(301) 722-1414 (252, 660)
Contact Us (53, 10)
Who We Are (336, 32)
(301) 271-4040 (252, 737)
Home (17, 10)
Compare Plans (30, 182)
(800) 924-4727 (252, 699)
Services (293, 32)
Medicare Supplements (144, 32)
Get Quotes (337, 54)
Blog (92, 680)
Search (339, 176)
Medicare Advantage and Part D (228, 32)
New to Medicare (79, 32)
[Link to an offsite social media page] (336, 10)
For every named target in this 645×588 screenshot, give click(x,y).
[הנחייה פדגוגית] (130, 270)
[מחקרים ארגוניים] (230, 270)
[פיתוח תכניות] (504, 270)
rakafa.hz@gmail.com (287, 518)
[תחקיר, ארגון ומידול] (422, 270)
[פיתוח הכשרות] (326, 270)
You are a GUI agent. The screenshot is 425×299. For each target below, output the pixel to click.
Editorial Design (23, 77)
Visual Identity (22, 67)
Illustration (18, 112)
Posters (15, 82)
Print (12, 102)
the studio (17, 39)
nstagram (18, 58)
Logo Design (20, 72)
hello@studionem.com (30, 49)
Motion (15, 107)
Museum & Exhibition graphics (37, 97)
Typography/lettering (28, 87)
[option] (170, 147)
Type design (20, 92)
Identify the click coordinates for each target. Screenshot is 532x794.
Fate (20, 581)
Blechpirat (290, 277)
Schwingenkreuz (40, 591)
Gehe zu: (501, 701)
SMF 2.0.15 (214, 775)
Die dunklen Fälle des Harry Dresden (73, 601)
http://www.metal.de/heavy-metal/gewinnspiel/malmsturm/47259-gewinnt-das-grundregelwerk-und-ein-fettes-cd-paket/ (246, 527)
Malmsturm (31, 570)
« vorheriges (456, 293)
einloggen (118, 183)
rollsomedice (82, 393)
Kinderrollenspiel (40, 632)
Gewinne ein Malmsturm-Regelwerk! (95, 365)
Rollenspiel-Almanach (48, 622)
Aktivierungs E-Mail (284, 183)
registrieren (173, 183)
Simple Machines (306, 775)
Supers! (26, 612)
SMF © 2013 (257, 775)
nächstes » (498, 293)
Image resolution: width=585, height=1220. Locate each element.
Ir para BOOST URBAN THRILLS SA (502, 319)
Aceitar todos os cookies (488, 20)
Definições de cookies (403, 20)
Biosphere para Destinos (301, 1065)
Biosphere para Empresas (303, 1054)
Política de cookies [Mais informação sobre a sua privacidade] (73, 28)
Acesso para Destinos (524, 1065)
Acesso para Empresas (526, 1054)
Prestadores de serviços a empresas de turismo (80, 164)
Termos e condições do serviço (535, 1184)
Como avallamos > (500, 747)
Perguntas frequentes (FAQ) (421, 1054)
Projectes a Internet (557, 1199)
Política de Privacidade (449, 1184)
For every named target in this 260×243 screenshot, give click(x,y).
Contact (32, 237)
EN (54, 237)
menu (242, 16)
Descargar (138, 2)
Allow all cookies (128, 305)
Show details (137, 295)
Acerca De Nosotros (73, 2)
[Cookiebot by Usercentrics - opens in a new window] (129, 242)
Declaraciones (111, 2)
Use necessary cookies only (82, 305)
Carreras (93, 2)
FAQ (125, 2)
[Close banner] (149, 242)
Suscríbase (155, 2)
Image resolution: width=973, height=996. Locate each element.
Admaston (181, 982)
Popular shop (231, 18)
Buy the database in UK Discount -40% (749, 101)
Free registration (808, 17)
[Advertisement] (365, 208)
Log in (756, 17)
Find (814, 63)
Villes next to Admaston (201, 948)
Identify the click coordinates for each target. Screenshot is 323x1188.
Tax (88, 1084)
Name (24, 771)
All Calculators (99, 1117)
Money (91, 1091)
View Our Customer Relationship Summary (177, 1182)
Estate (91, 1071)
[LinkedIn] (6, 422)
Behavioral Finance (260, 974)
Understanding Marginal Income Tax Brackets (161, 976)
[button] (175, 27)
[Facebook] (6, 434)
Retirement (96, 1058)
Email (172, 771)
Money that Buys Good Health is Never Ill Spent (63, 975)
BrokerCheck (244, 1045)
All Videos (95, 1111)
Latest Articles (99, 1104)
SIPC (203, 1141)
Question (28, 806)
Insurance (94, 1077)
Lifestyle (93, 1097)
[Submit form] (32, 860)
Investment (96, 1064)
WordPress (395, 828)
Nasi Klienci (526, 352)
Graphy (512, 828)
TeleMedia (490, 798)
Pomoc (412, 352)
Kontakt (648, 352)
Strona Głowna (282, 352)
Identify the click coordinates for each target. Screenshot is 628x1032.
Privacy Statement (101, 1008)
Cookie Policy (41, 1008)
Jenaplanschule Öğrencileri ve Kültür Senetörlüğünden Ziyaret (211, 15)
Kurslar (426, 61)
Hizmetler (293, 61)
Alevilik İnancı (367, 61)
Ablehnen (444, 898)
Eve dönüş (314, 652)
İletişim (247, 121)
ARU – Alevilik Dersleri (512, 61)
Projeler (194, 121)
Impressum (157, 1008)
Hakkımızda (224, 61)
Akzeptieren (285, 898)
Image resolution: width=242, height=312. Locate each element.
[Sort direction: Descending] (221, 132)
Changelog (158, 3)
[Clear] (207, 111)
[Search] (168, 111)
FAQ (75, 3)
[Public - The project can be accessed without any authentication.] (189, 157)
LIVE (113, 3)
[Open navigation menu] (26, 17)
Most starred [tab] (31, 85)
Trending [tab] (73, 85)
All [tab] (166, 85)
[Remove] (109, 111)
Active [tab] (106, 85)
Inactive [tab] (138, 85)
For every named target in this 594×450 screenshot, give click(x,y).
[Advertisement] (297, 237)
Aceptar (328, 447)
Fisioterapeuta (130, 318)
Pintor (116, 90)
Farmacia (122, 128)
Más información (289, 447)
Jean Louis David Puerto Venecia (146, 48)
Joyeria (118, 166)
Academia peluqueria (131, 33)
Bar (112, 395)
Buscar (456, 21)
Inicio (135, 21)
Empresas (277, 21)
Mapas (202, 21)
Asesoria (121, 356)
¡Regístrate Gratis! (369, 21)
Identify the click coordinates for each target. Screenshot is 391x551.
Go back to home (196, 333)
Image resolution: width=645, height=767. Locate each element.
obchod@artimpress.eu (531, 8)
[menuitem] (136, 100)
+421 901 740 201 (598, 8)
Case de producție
▬▬▬▬▬▬▬▬▬▬
• [EXERCISE GOAL]:
Please write out all of the data above again, substituting "Zinnpirat" for "Blechpirat" and leaving everything else as it is.

• [OUTPUT OF THE TASK]:
(301) 722-1414 (252, 660)
Contact Us (53, 10)
Who We Are (336, 32)
(301) 271-4040 (252, 737)
Home (17, 10)
Compare Plans (30, 182)
(800) 924-4727 (252, 699)
Services (293, 32)
Medicare Supplements (144, 32)
Get Quotes (337, 54)
Blog (92, 680)
Search (339, 176)
Medicare Advantage and Part D (228, 32)
New to Medicare (79, 32)
[Link to an offsite social media page] (336, 10)
For every named target in this 645×588 screenshot, give click(x,y).
[הנחייה פדגוגית] (130, 270)
[מחקרים ארגוניים] (230, 270)
[פיתוח תכניות] (504, 270)
rakafa.hz@gmail.com (287, 518)
[תחקיר, ארגון ומידול] (422, 270)
[פיתוח הכשרות] (326, 270)
You are a GUI agent. The screenshot is 425×299. For each target below, output the pixel to click.
Editorial Design (23, 77)
Visual Identity (22, 67)
Illustration (18, 112)
Posters (15, 82)
Print (12, 102)
the studio (17, 39)
nstagram (18, 58)
Logo Design (20, 72)
hello@studionem.com (30, 49)
Motion (15, 107)
Museum & Exhibition graphics (37, 97)
Typography/lettering (28, 87)
[option] (170, 147)
Type design (20, 92)
Identify the click coordinates for each target. Screenshot is 532x794.
Fate (20, 581)
Zinnpirat (290, 277)
Schwingenkreuz (40, 591)
Gehe zu: (501, 701)
SMF 2.0.15 (214, 775)
Die dunklen Fälle des Harry Dresden (73, 601)
http://www.metal.de/heavy-metal/gewinnspiel/malmsturm/47259-gewinnt-das-grundregelwerk-und-ein-fettes-cd-paket/ (246, 527)
Malmsturm (31, 570)
« vorheriges (456, 293)
einloggen (118, 183)
rollsomedice (82, 393)
Kinderrollenspiel (40, 632)
Gewinne ein Malmsturm-Regelwerk! (95, 365)
Rollenspiel-Almanach (48, 622)
Aktivierungs E-Mail (284, 183)
registrieren (173, 183)
Simple Machines (306, 775)
Supers! (26, 612)
SMF © 2013 (257, 775)
nächstes » (498, 293)
Image resolution: width=585, height=1220. Locate each element.
Ir para BOOST URBAN THRILLS SA (502, 319)
Aceitar todos os cookies (488, 20)
Definições de cookies (403, 20)
Biosphere para Destinos (301, 1065)
Biosphere para Empresas (303, 1054)
Política de cookies [Mais informação sobre a sua privacidade] (73, 28)
Acesso para Destinos (524, 1065)
Acesso para Empresas (526, 1054)
Prestadores de serviços a empresas de turismo (80, 164)
Termos e condições do serviço (535, 1184)
Como avallamos > (500, 747)
Perguntas frequentes (FAQ) (421, 1054)
Projectes a Internet (557, 1199)
Política de Privacidade (449, 1184)
For every named target in this 260×243 screenshot, give click(x,y).
Contact (32, 237)
EN (54, 237)
menu (242, 16)
Descargar (138, 2)
Allow all cookies (128, 305)
Show details (137, 295)
Acerca De Nosotros (73, 2)
[Cookiebot by Usercentrics - opens in a new window] (129, 242)
Declaraciones (111, 2)
Use necessary cookies only (82, 305)
Carreras (93, 2)
FAQ (125, 2)
[Close banner] (149, 242)
Suscríbase (155, 2)
Image resolution: width=973, height=996. Locate each element.
Admaston (181, 982)
Popular shop (231, 18)
Buy the database in UK Discount -40% (749, 101)
Free registration (808, 17)
[Advertisement] (365, 208)
Log in (756, 17)
Find (814, 63)
Villes next to Admaston (201, 948)
Identify the click coordinates for each target. Screenshot is 323x1188.
Tax (88, 1084)
Name (24, 771)
All Calculators (99, 1117)
Money (91, 1091)
View Our Customer Relationship Summary (177, 1182)
Estate (91, 1071)
[LinkedIn] (6, 422)
Behavioral Finance (260, 974)
Understanding Marginal Income Tax Brackets (161, 976)
[button] (175, 27)
[Facebook] (6, 434)
Retirement (96, 1058)
Email (172, 771)
Money that Buys Good Health is Never Ill Spent (63, 975)
BrokerCheck (244, 1045)
All Videos (95, 1111)
Latest Articles (99, 1104)
SIPC (203, 1141)
Question (28, 806)
Insurance (94, 1077)
Lifestyle (93, 1097)
[Submit form] (32, 860)
Investment (96, 1064)
WordPress (395, 828)
Nasi Klienci (526, 352)
Graphy (512, 828)
TeleMedia (490, 798)
Pomoc (412, 352)
Kontakt (648, 352)
Strona Głowna (282, 352)
Identify the click coordinates for each target. Screenshot is 628x1032.
Privacy Statement (101, 1008)
Cookie Policy (41, 1008)
Jenaplanschule Öğrencileri ve Kültür Senetörlüğünden Ziyaret (211, 15)
Kurslar (426, 61)
Hizmetler (293, 61)
Alevilik İnancı (367, 61)
Ablehnen (444, 898)
Eve dönüş (314, 652)
İletişim (247, 121)
ARU – Alevilik Dersleri (512, 61)
Projeler (194, 121)
Impressum (157, 1008)
Hakkımızda (224, 61)
Akzeptieren (285, 898)
Image resolution: width=242, height=312. Locate each element.
[Sort direction: Descending] (221, 132)
Changelog (158, 3)
[Clear] (207, 111)
[Search] (168, 111)
FAQ (75, 3)
[Public - The project can be accessed without any authentication.] (189, 157)
LIVE (113, 3)
[Open navigation menu] (26, 17)
Most starred [tab] (31, 85)
Trending [tab] (73, 85)
All [tab] (166, 85)
[Remove] (109, 111)
Active [tab] (106, 85)
Inactive [tab] (138, 85)
For every named target in this 594×450 screenshot, give click(x,y).
[Advertisement] (297, 237)
Aceptar (328, 447)
Fisioterapeuta (130, 318)
Pintor (116, 90)
Farmacia (122, 128)
Más información (289, 447)
Jean Louis David Puerto Venecia (146, 48)
Joyeria (118, 166)
Academia peluqueria (131, 33)
Bar (112, 395)
Buscar (456, 21)
Inicio (135, 21)
Empresas (277, 21)
Mapas (202, 21)
Asesoria (121, 356)
¡Regístrate Gratis! (369, 21)
Identify the click coordinates for each target. Screenshot is 391x551.
Go back to home (196, 333)
Image resolution: width=645, height=767. Locate each element.
obchod@artimpress.eu (531, 8)
[menuitem] (136, 100)
+421 901 740 201 (598, 8)
Case de producție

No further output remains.